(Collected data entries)
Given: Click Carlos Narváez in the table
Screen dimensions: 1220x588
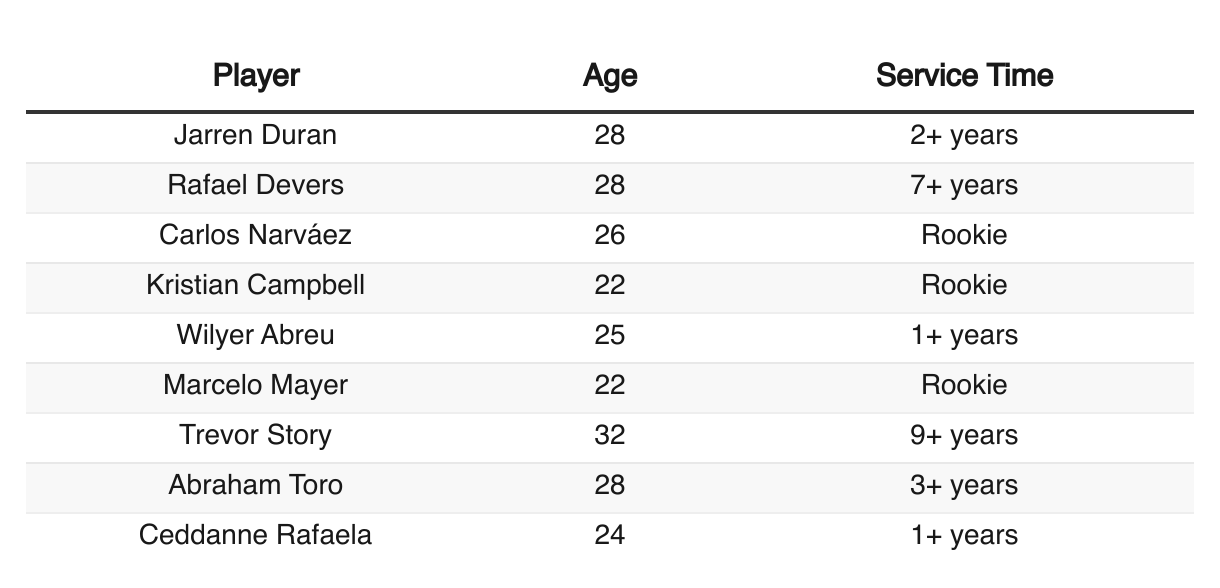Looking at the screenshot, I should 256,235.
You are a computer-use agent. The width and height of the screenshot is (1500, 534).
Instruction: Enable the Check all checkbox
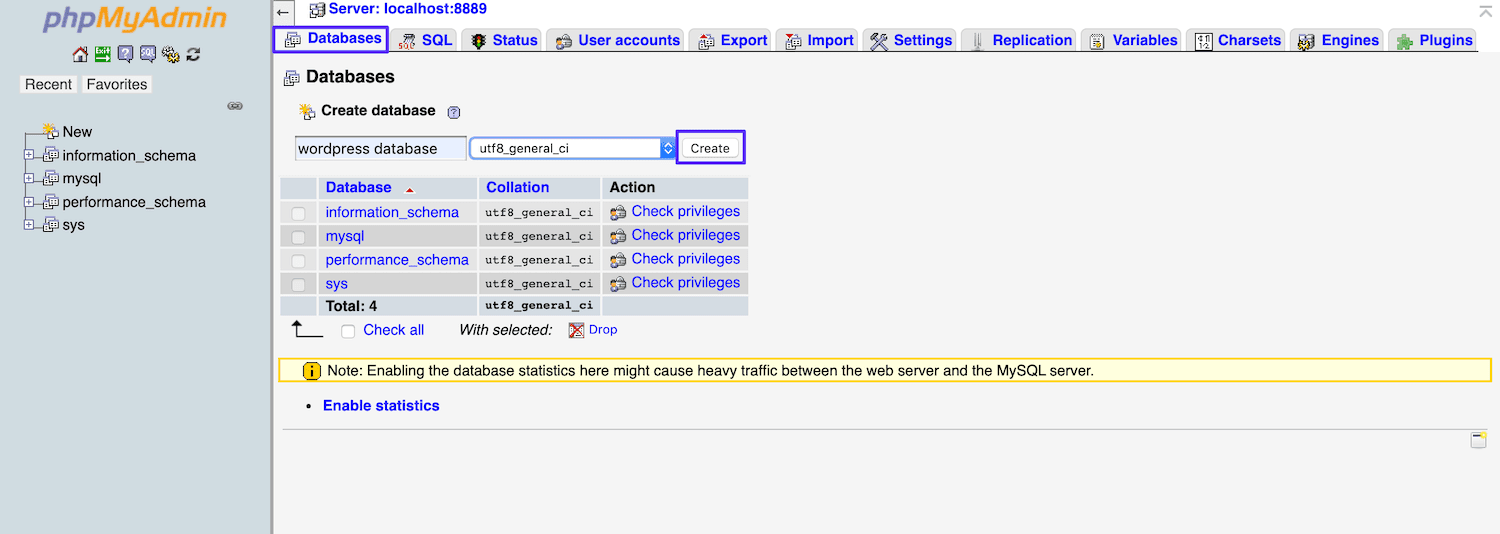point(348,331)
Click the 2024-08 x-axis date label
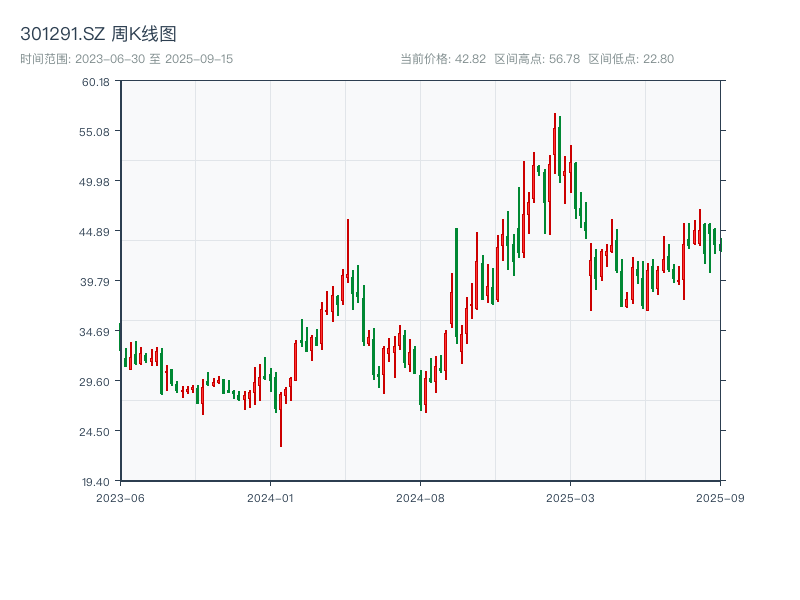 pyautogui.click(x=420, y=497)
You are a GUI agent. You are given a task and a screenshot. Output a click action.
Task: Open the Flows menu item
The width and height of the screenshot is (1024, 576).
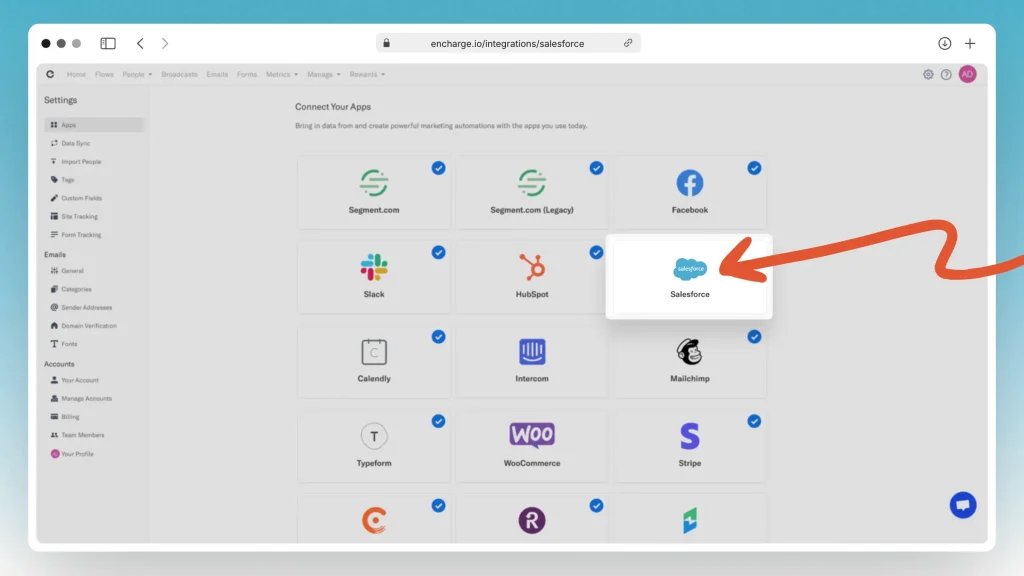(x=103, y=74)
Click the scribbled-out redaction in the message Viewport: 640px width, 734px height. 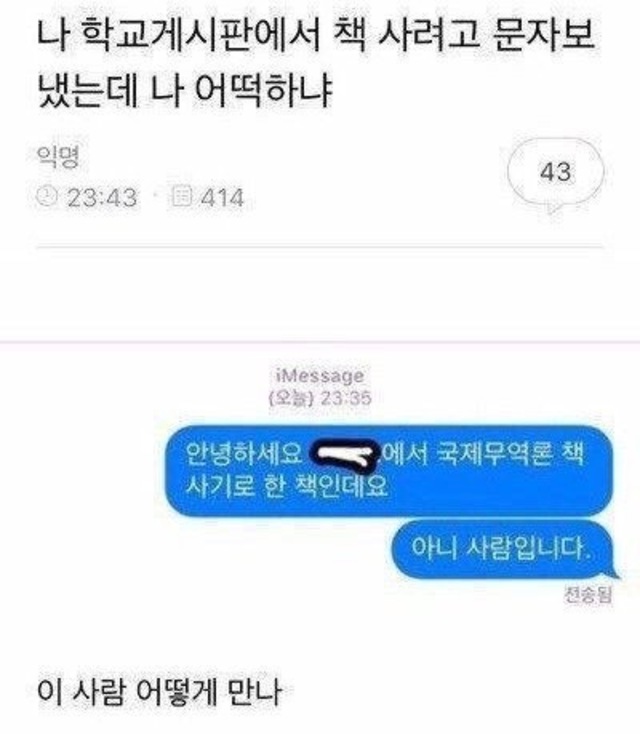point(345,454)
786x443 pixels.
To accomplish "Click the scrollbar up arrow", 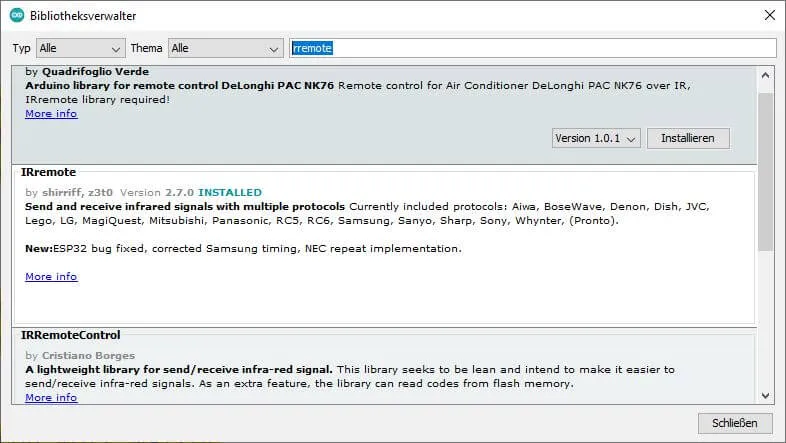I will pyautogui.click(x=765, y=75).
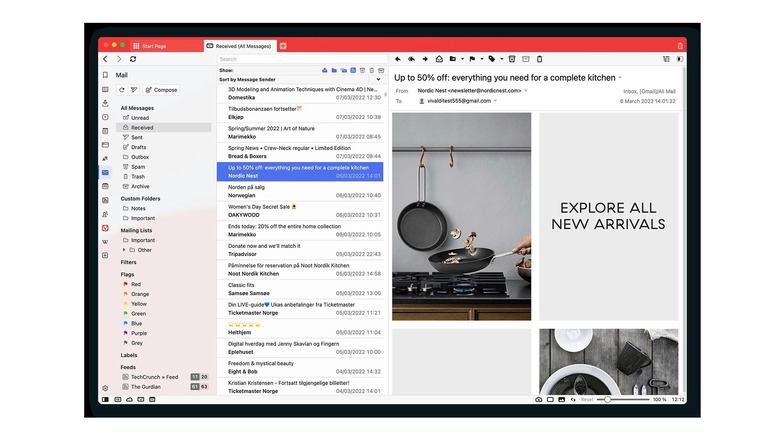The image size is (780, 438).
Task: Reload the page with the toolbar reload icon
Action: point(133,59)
==
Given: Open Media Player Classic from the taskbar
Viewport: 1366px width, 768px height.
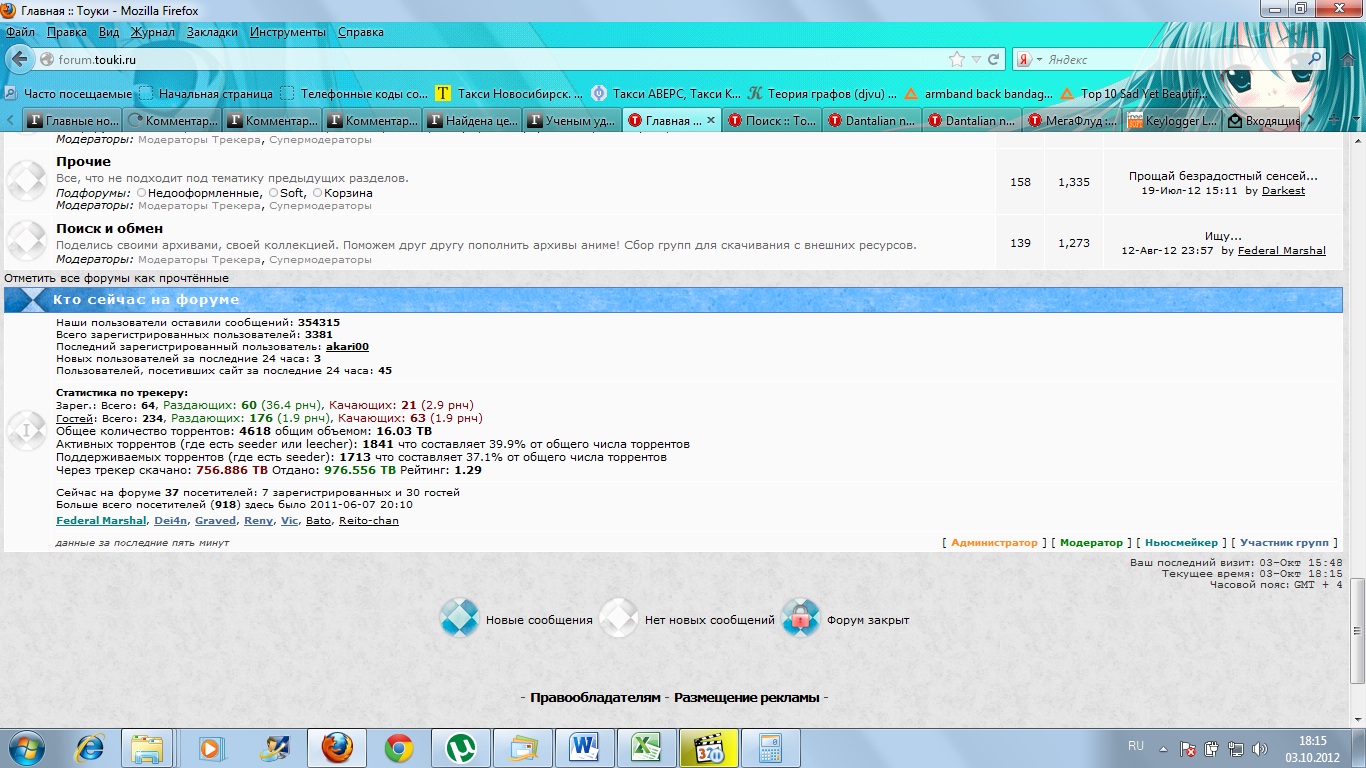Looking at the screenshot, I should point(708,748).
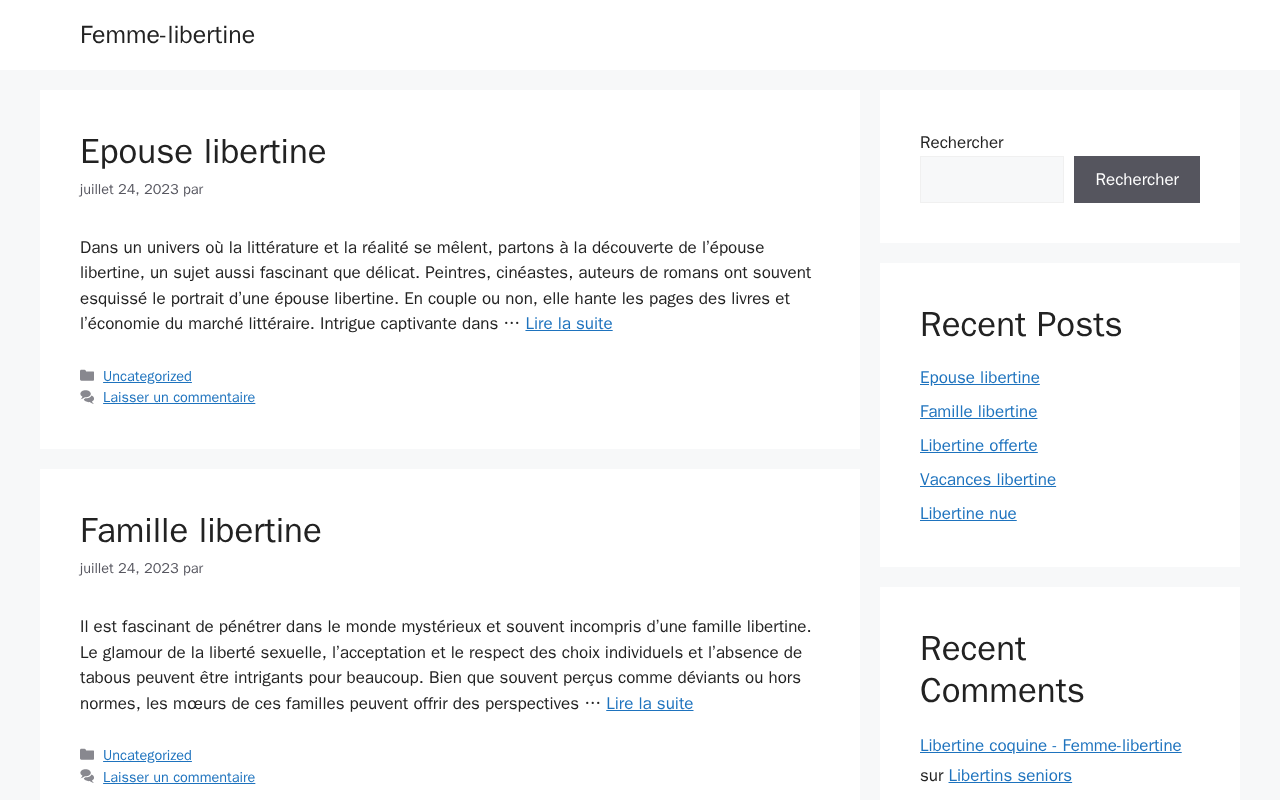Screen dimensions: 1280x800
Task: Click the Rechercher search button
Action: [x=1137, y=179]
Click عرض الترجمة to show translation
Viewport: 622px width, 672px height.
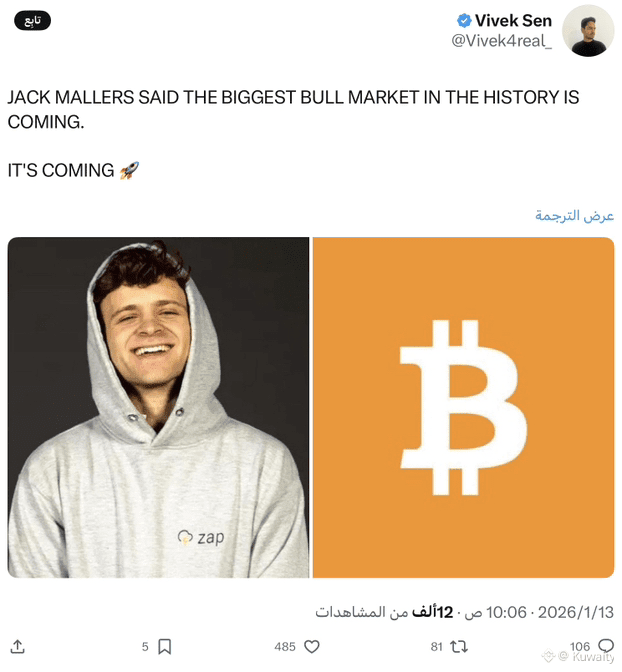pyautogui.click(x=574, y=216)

- [Task instructions] Lines above that have "agent": copy each of them.

- [Solution to the exercise]
You are a computer-use agent. The width and height of the screenshot is (1500, 534).
You are a GUI agent. You are given a task and a screenshot. Output a click action.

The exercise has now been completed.